发布:STOKES 时间:2019-01-15 21:05 阅读:87 点击收藏

作者:Dave McMenamin
译者:Davis
校对:Lincoin

詹姆斯.jpg

勒布朗.詹姆斯重回克利夫兰后带领骑士四次打进总决赛,结束了骑士52年队史没有夺得总冠军的窘境,毫无疑问,这是一段彪炳千古的成就,但是,得到永远都是要付出的。

在此期间,詹姆斯打了81场季后赛,相当于一轮完整的常规赛。当他今年夏天决定加盟洛杉矶的时候,骑士的内部人员私下里开玩笑说:“他的油箱里没剩多少油了。”
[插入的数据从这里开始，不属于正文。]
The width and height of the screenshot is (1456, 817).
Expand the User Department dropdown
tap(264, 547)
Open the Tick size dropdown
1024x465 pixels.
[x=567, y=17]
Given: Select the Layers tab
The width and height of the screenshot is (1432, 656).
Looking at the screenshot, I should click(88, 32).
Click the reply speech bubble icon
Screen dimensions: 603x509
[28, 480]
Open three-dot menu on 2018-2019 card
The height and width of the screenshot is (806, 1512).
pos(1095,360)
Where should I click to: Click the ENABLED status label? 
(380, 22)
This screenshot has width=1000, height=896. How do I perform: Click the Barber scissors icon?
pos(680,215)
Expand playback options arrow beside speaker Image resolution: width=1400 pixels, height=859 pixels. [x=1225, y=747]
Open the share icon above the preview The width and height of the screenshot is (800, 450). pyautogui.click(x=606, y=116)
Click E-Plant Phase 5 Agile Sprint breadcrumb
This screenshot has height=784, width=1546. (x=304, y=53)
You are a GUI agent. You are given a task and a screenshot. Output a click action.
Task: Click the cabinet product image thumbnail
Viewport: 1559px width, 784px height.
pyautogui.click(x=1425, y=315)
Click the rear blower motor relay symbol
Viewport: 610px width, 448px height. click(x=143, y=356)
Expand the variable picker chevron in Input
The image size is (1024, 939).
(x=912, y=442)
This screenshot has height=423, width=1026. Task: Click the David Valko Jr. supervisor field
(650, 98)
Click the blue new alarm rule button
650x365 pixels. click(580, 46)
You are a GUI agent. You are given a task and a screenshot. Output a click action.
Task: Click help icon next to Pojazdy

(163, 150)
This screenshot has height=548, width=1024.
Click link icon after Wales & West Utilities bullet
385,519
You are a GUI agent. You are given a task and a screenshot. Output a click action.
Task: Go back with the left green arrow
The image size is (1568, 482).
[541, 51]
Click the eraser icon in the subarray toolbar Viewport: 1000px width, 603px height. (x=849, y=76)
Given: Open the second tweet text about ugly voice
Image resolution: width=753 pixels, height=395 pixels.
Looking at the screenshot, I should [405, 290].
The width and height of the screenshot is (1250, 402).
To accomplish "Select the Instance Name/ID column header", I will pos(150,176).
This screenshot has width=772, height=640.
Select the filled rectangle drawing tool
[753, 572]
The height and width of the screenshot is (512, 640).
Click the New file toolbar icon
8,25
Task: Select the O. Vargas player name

上周日,就在骑士以101-95击败湖人之前,一名不愿透露姓名的骑士球员告诉ESPN,他认为上个赛季的历程让现年34岁的詹姆斯消耗巨大。

显然詹姆斯打了太久时间,所以人们才有了这样的议论。湖人总裁魔术师约翰逊在11月告诉SiriusXM NBA电台,“我们会随时注意詹姆斯的上场时间,并且不会让他大包大揽,要不然跟在克利夫兰有什么两样?”

在这场比赛之前,詹姆斯就已经缺席了一些比赛,而周日他坐在场边眼睁睁的看着骑士痛揍了湖人。

从某种意义上说,约翰逊已经向詹姆斯保证他在洛杉矶的日子不会复刻骑士的模式。湖人队在2018年围绕这位四获MVP的球员构建了与2014年骑士队截然不同的一套阵容。骑士是建立在一个明星体系之上的——詹姆斯、凯里•欧文和凯文•乐福为主,众多三分投手为辅。这样的阵容可以充分发挥詹姆斯对于比赛的创造能力。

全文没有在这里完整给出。